[START Data to use]

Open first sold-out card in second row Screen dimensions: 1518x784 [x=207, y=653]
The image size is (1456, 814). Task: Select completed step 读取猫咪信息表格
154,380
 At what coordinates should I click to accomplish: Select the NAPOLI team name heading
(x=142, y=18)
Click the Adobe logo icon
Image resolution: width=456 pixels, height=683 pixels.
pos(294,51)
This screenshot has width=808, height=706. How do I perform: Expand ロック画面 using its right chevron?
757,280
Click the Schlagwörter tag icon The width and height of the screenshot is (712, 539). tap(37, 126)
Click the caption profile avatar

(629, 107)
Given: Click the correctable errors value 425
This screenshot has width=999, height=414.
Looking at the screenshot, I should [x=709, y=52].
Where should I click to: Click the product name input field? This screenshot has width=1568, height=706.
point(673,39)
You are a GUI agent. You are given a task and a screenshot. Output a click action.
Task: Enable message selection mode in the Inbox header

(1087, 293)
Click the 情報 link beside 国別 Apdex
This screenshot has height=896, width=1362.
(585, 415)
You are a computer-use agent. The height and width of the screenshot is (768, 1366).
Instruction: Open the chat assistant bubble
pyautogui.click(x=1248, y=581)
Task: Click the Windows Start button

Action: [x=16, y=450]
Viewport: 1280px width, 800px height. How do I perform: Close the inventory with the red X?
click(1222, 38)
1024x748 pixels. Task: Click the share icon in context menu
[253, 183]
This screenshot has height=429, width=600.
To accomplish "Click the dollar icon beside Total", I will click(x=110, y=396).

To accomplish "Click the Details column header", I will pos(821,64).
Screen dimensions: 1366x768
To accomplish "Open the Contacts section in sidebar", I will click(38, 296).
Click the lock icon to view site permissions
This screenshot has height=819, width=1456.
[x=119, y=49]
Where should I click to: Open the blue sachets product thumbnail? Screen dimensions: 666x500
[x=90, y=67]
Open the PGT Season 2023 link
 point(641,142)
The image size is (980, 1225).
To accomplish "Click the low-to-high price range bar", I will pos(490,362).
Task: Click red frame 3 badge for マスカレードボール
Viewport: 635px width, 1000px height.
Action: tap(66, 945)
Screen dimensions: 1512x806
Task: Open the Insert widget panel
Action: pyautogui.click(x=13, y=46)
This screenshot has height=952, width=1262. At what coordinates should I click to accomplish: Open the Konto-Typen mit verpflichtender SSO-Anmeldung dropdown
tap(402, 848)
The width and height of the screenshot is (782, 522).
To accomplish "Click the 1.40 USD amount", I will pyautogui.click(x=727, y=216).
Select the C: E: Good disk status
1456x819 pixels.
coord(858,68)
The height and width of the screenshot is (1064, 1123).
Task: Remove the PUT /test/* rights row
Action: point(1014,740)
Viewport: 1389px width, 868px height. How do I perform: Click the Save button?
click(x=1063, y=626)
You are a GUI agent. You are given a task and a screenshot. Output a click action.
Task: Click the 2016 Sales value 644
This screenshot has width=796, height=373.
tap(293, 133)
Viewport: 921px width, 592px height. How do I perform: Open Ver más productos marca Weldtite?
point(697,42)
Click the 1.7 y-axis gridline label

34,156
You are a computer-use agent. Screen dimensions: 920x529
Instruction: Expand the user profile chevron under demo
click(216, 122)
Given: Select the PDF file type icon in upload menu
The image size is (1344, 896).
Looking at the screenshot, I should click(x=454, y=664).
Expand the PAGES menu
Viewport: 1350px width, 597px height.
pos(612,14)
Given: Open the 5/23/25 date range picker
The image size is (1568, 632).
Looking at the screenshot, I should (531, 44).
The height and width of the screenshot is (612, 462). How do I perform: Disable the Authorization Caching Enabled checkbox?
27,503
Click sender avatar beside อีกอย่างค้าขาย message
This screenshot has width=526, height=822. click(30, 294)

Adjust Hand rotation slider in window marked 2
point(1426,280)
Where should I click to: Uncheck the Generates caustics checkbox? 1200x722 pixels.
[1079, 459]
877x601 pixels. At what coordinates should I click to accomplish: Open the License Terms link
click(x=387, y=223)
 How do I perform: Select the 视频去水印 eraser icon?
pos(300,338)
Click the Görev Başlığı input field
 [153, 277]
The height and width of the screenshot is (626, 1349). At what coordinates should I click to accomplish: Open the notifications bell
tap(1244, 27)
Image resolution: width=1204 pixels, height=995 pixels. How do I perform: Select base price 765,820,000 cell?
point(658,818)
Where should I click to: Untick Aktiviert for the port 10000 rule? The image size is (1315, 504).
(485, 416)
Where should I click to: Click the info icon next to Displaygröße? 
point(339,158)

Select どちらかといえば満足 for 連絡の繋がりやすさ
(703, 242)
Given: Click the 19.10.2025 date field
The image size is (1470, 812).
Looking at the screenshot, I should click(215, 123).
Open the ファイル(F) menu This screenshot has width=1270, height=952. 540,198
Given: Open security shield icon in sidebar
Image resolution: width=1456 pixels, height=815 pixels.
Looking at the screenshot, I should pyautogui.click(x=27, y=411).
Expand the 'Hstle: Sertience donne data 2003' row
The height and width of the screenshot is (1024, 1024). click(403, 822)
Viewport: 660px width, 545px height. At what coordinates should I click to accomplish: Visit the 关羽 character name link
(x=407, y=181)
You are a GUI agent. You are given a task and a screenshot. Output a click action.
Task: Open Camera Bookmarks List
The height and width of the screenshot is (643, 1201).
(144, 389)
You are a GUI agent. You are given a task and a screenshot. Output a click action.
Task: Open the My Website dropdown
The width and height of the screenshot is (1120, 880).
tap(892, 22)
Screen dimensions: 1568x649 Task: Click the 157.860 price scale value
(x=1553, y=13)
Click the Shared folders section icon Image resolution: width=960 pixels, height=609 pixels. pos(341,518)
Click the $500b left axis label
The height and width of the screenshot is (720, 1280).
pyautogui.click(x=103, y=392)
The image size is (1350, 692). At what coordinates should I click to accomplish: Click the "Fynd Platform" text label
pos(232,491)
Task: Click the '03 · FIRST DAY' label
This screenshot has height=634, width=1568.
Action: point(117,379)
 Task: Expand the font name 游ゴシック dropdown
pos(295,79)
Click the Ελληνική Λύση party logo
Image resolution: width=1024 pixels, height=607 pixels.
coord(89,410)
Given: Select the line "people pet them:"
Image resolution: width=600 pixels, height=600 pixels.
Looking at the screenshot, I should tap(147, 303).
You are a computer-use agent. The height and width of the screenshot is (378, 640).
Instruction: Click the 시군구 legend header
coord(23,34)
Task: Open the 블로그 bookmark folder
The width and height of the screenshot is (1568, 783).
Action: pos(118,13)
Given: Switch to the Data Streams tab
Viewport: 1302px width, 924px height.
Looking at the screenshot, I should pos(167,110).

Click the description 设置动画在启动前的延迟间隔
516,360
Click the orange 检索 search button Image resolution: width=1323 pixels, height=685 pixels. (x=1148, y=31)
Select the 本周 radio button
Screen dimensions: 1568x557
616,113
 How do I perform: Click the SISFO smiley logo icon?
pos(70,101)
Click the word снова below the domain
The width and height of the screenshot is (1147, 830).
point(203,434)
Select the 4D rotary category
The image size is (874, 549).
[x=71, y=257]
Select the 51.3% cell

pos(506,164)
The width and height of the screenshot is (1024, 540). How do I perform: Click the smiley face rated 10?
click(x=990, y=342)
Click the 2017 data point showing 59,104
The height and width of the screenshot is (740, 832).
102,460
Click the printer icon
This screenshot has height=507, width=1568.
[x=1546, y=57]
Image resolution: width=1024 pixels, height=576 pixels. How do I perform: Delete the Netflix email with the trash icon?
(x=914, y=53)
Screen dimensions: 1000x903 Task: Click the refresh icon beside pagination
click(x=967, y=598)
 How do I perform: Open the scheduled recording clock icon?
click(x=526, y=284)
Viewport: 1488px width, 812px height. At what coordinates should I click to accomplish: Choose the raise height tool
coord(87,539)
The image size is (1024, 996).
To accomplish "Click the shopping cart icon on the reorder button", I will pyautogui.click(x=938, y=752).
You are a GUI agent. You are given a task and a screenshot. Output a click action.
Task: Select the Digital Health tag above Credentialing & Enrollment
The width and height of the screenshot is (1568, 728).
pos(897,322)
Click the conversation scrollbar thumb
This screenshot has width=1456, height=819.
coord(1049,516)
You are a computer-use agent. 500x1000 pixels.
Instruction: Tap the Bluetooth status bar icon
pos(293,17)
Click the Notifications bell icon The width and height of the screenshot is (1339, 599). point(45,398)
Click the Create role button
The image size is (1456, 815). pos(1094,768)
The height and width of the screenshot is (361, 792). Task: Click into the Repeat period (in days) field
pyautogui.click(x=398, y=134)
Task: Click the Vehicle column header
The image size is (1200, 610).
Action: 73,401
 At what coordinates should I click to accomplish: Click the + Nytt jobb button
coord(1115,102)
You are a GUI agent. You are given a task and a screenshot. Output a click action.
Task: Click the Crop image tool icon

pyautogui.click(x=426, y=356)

[END Data to use]

Work instructions: Convert the part of the listing that opens with the line containing "Given: Select the PDF" and closes with the line containing "This screenshot has width=526, height=822." into a JSON list of strings, with one string per line and blank lines omitted.

Output for this exercise:
[
  "Given: Select the PDF file type icon in upload menu",
  "The image size is (1344, 896).",
  "Looking at the screenshot, I should click(x=454, y=664).",
  "Expand the PAGES menu",
  "Viewport: 1350px width, 597px height.",
  "pos(612,14)",
  "Given: Open the 5/23/25 date range picker",
  "The image size is (1568, 632).",
  "Looking at the screenshot, I should (531, 44).",
  "The height and width of the screenshot is (612, 462). How do I perform: Disable the Authorization Caching Enabled checkbox?",
  "27,503",
  "Click sender avatar beside อีกอย่างค้าขาย message",
  "This screenshot has width=526, height=822. click(30, 294)"
]